Sauerstoffmangel 3.000 Lachsforellen vor dem ersticken gerettet

3.000 Lachsforellen hat die Feuerwehr gerettet. Ein Transporter hatte in seinen Becken zu wenig Sauerstoffgehalt. Foto: oh

Der Sauerstoffgehalt in den Wasserbecken eines Lebendfracht-Transporters war zu niedrig. Die Polizei stoppte den Lkw und die Fische wurden gerettet.

 

Gattendorf -Feuerwehrleute haben in der Nacht auf Donnerstag in Oberfranken 3.000 Lachsforellen das Leben gerettet. Ein Lkw-Fahrer, der die Fische aus Dänemark zu einem Zuchtbetrieb in Bayern bringen sollte, hatte sein Fahrzeug mit vier Tonnen Lebendfracht an Bord auf der A 93 bei Gattendorf stoppen müssen, wie die Polizei mitteilte.

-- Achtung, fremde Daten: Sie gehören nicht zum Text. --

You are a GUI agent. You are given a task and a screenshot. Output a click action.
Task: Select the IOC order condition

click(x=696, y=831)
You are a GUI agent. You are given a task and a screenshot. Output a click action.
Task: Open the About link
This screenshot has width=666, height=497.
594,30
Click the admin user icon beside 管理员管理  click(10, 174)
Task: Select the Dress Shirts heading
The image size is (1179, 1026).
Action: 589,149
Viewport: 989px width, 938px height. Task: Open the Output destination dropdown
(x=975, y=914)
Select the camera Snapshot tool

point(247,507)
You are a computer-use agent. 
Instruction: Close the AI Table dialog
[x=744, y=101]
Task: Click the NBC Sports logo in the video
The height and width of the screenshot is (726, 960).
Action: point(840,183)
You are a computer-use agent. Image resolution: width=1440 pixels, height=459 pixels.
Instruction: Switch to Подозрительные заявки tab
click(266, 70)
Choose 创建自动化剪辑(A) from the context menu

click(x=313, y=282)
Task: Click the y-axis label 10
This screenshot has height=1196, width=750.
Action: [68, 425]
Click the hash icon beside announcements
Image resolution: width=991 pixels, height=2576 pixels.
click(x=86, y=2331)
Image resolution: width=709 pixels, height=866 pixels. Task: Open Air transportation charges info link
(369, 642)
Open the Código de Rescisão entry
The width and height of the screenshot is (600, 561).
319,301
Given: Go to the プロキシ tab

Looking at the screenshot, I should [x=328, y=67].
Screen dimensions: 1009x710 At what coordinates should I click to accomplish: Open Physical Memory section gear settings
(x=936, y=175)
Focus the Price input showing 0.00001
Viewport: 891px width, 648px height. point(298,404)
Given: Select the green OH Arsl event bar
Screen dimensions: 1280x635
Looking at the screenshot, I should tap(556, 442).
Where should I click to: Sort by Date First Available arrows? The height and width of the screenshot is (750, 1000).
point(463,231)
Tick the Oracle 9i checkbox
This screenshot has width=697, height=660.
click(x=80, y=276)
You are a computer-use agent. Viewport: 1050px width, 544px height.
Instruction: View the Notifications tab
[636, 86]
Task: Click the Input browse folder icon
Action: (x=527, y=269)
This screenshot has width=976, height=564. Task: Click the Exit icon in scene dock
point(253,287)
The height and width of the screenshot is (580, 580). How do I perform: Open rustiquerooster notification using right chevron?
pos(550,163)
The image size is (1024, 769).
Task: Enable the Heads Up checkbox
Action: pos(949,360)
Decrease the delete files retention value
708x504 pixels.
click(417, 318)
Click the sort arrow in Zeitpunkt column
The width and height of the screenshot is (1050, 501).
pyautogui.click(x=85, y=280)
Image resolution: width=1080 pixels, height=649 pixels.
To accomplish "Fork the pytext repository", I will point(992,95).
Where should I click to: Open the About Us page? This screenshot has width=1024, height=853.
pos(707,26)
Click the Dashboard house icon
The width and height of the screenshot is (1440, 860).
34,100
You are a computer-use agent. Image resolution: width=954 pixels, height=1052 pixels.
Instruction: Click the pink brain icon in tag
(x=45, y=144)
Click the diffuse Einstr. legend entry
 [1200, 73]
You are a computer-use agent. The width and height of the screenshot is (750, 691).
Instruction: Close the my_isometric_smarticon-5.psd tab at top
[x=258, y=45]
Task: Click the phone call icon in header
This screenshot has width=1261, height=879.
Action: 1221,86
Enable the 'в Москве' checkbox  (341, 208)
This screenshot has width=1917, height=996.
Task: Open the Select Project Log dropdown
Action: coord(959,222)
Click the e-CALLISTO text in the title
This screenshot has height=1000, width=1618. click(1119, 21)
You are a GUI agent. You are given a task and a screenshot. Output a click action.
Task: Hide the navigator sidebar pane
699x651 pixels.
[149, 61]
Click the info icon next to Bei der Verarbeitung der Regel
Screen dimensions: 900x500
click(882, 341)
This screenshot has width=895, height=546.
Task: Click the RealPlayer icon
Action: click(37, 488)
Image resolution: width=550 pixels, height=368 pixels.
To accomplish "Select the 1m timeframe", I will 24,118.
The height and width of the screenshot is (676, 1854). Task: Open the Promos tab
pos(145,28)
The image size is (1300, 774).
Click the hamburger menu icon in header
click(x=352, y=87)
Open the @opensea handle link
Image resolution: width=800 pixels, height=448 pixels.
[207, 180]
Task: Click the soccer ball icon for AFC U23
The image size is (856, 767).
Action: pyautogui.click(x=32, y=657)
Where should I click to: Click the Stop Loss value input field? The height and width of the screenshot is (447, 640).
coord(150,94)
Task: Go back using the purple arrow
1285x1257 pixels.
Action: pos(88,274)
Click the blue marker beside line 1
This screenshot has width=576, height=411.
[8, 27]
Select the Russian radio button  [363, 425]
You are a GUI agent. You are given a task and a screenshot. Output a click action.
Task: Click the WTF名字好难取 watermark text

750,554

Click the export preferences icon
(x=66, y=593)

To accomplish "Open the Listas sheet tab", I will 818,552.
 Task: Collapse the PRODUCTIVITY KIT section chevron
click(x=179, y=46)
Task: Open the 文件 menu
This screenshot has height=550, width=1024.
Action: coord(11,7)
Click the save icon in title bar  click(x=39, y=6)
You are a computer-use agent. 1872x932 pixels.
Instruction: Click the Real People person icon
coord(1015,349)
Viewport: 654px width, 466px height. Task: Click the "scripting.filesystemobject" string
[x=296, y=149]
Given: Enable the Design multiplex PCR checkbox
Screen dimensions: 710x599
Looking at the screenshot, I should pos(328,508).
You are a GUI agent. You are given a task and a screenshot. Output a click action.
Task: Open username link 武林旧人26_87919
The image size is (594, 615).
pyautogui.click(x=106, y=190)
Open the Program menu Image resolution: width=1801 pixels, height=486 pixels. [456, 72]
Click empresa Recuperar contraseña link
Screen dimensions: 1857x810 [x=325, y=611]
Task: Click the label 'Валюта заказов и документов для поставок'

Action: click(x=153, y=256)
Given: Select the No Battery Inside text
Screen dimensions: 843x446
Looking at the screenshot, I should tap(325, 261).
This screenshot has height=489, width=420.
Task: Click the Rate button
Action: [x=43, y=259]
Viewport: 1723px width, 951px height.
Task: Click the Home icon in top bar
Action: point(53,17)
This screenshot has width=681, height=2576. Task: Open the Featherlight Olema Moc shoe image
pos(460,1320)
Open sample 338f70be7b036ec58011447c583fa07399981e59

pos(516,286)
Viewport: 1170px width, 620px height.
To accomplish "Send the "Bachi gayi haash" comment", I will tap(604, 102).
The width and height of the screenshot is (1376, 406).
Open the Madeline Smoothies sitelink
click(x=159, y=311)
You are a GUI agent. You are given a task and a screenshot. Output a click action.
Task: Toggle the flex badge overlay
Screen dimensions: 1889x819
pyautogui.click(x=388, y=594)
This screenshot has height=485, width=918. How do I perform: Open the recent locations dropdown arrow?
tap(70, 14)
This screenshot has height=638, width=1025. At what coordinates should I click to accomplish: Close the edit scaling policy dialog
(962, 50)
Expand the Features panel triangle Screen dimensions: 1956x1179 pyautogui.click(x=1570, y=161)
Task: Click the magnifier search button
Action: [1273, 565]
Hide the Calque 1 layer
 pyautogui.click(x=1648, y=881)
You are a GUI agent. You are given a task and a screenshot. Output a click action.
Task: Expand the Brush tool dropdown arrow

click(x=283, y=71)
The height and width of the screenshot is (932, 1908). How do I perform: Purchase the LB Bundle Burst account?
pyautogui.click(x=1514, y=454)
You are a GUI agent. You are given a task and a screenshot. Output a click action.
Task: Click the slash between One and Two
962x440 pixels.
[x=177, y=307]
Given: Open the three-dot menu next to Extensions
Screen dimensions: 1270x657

Ein Sensor hatte signalisiert, dass der Sauerstoffgehalt in den Wasserbecken zu niedrig sei. Die alarmierten Einsatzkräfte mussten das Wasser austauschen und schafften dazu zwölf Kubikmeter Frischwasser herbei. Nur für wenige Fische sei die Hilfe zu spät gekommen. Grund für den Sauerstoffmangel war, dass der Züchter die Fische kurz vor der Abfahrt noch gefüttert hatte. Die vermehrten Ausscheidungen der Fische hätten die Wasserqualität stark beeinträchtigt. Es werde wegen Verstoßes gegen das Tierschutzgesetz ermittelt, hieß es.